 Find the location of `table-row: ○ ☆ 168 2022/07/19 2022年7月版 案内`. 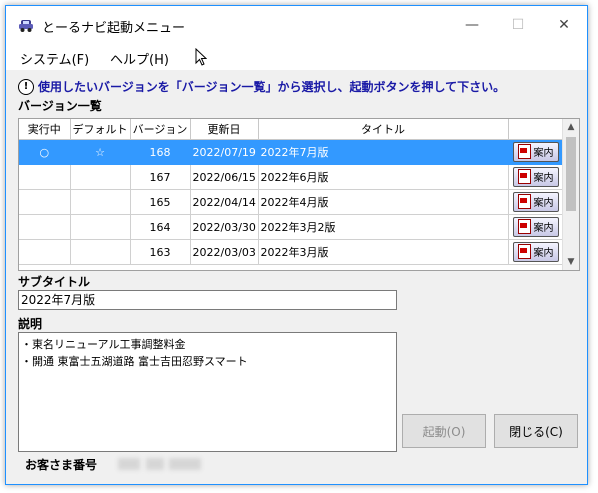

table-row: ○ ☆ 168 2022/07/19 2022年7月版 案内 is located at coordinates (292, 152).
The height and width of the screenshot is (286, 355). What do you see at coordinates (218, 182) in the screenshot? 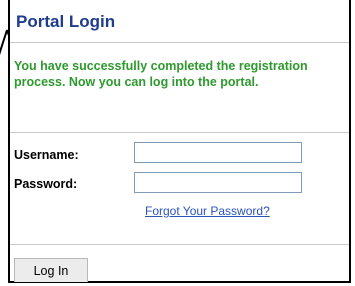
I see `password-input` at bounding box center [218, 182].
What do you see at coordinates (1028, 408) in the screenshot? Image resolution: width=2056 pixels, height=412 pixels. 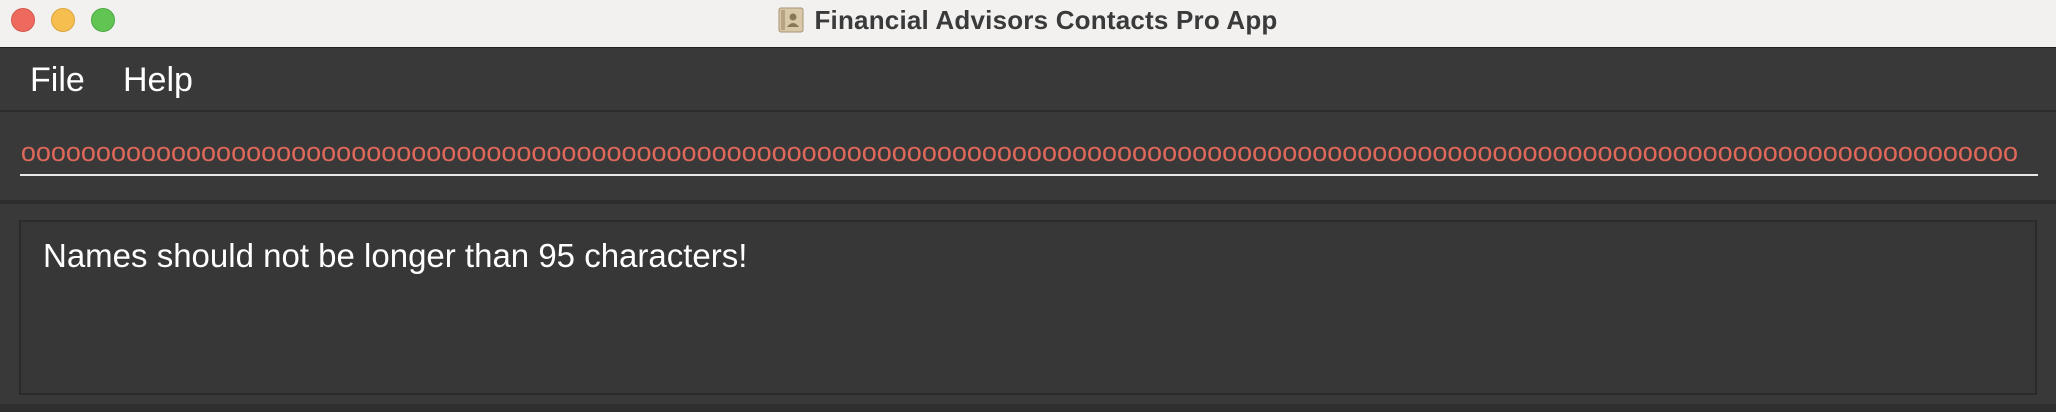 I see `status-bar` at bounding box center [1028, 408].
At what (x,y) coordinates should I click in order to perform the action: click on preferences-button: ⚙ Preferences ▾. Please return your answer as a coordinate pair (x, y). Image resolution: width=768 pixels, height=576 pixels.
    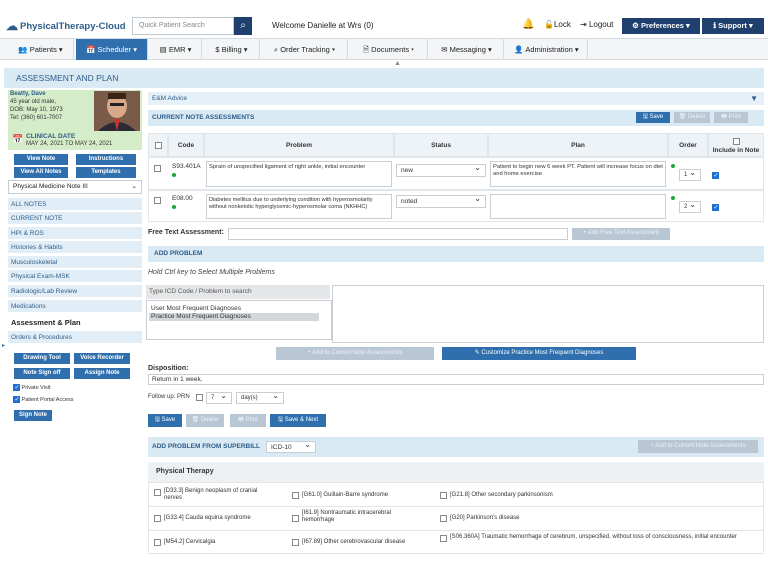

□ □ □

** Required work **
Rewrite everything from the start of the items above down to the line containing "center [218, 182].", including that line, as a numbered list without blank lines. Omit the pictures.

** Your response **
1.  Find the location of `table-row: ○ ☆ 168 2022/07/19 2022年7月版 案内`. 
2. table-row: ○ ☆ 168 2022/07/19 2022年7月版 案内 is located at coordinates (292, 152).
3. The height and width of the screenshot is (286, 355). What do you see at coordinates (218, 182) in the screenshot? 
4. I see `password-input` at bounding box center [218, 182].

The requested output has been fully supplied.